** Start **

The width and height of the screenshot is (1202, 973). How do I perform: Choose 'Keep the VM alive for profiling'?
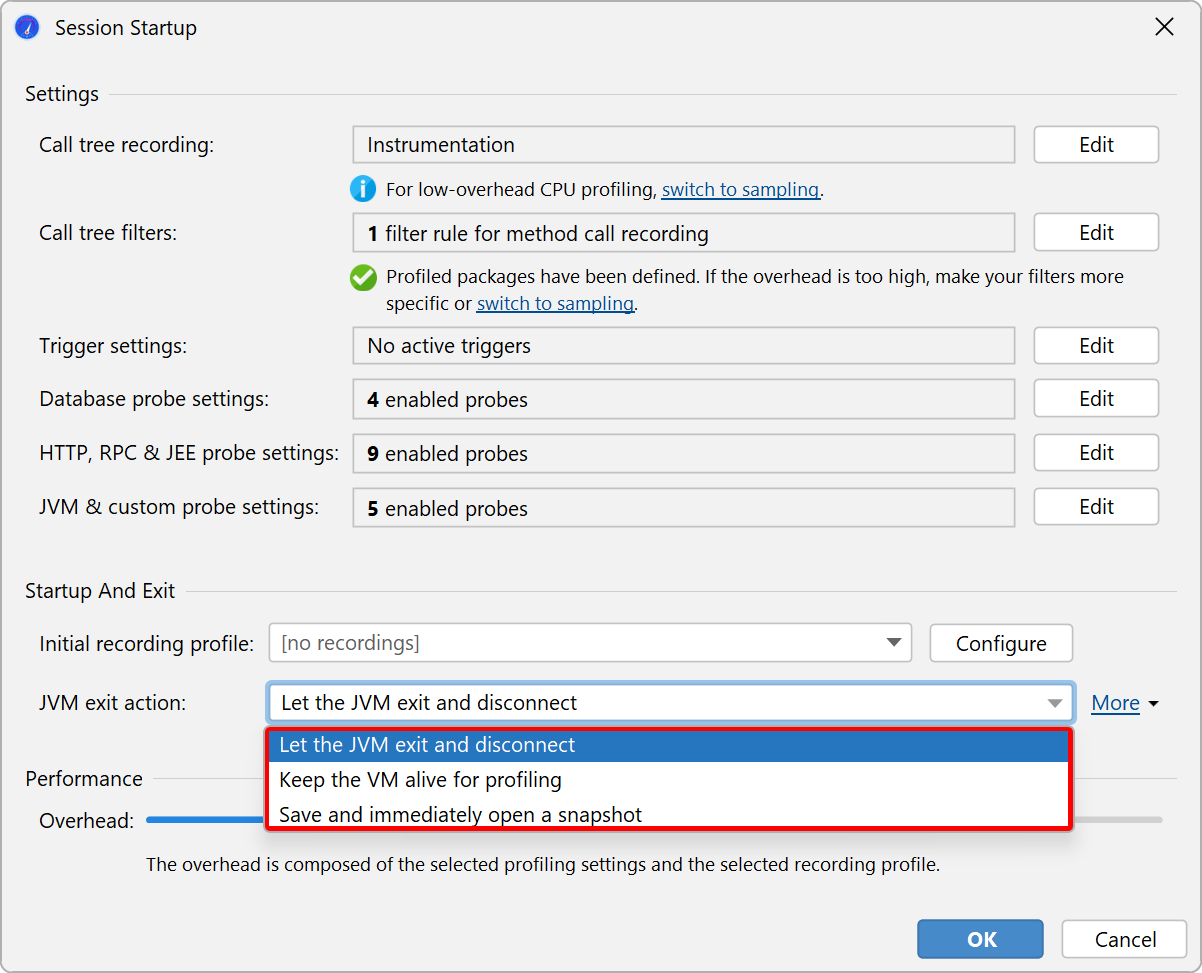click(x=667, y=780)
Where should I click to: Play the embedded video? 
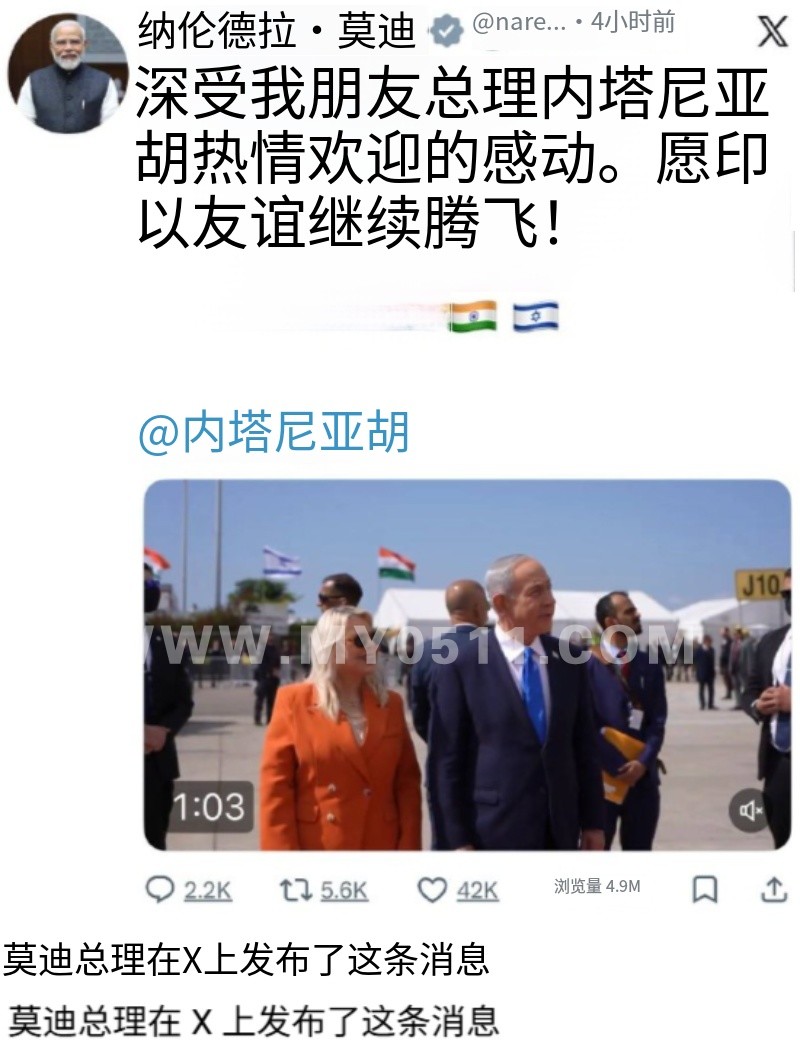tap(467, 665)

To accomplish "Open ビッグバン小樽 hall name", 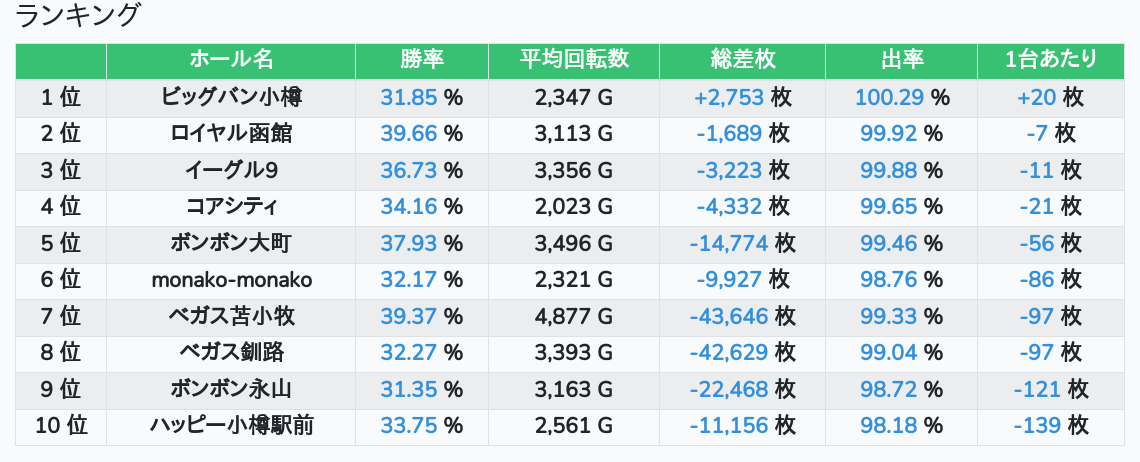I will (231, 97).
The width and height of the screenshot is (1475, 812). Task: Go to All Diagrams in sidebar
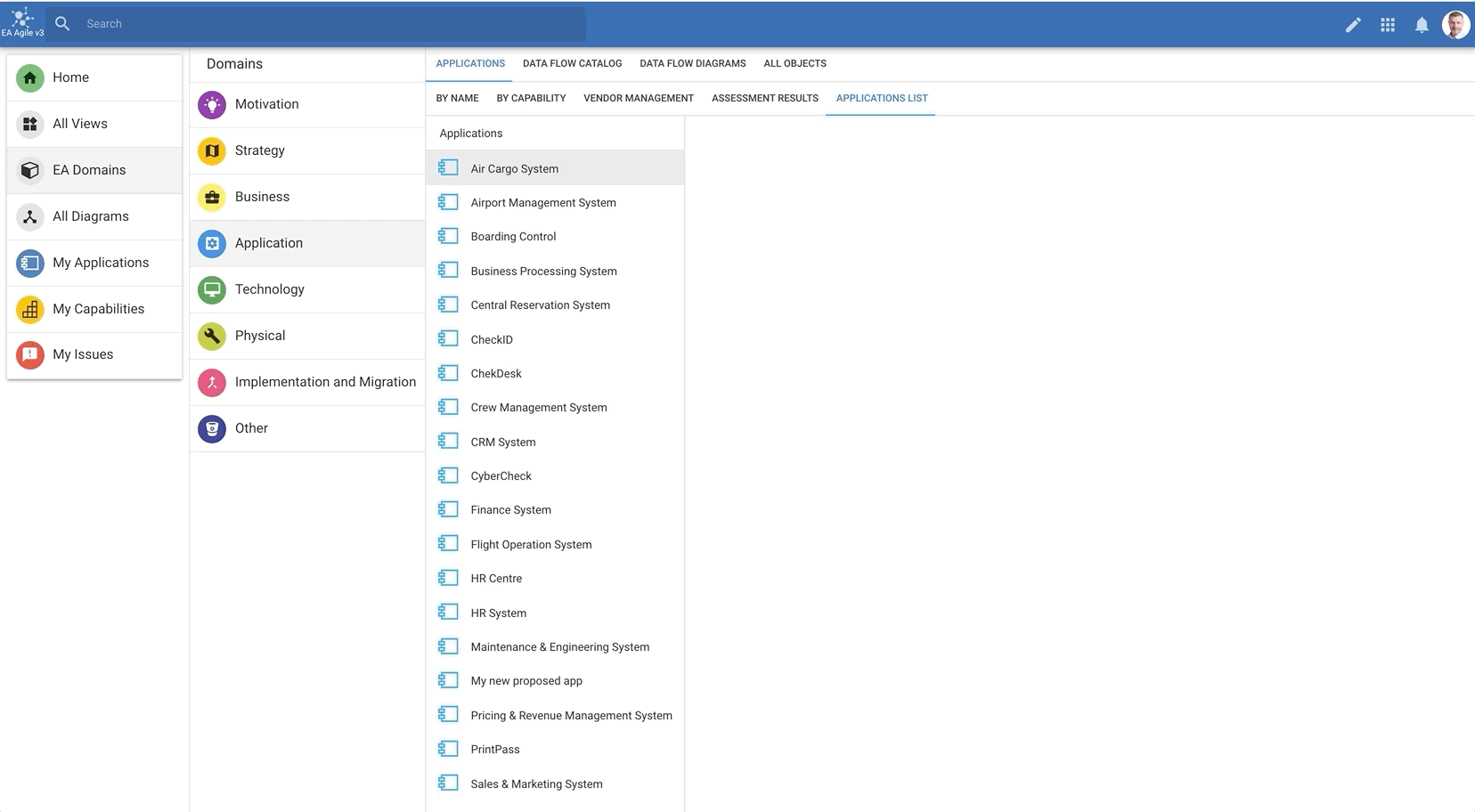(x=91, y=216)
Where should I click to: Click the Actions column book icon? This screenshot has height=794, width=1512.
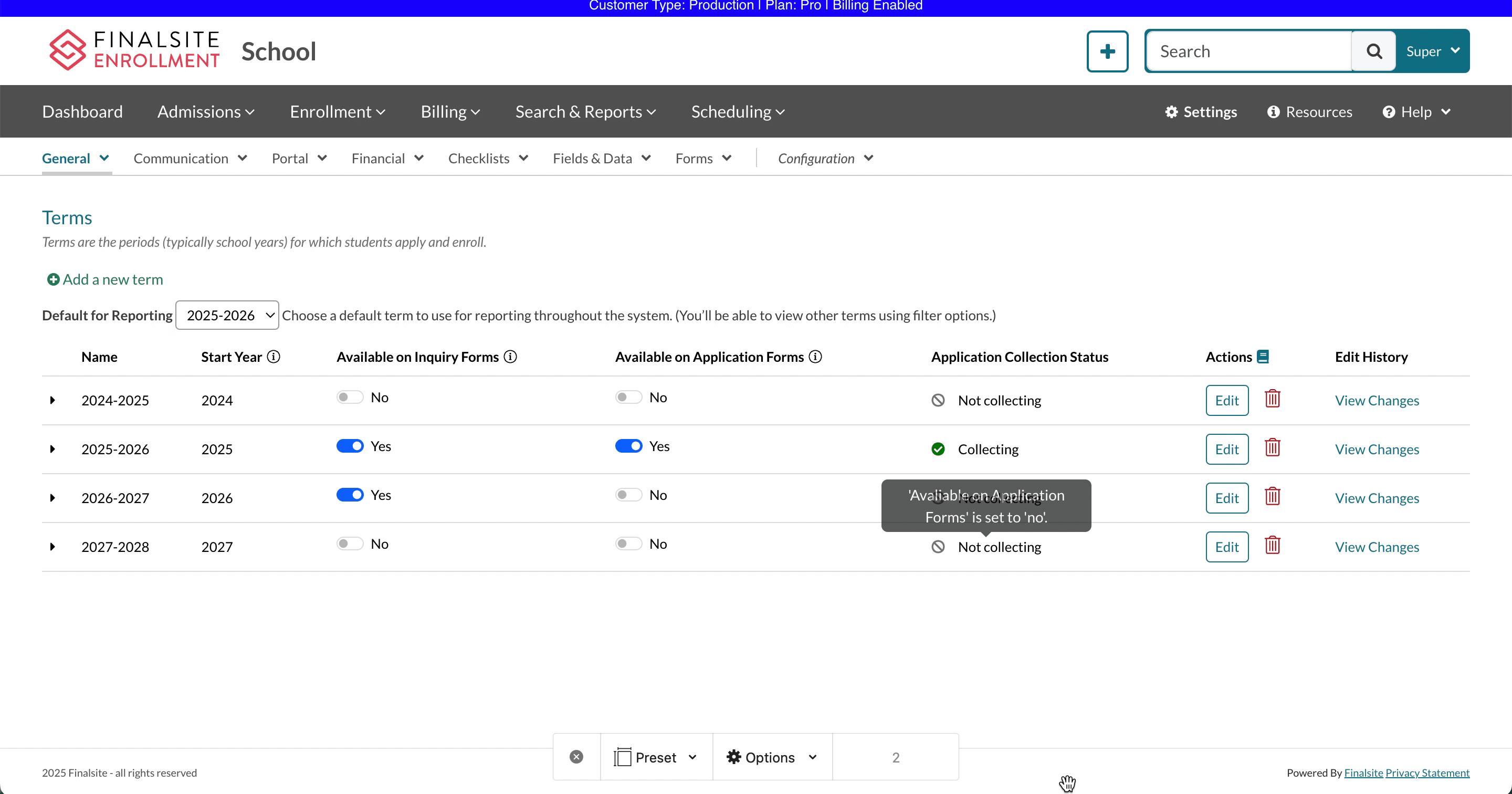click(x=1263, y=357)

** End **

WRITTEN REQUEST | Count the lines in the entries above that contain the string "width", with case counting, and reply with only the number.

COMPLETE RESPONSE | 3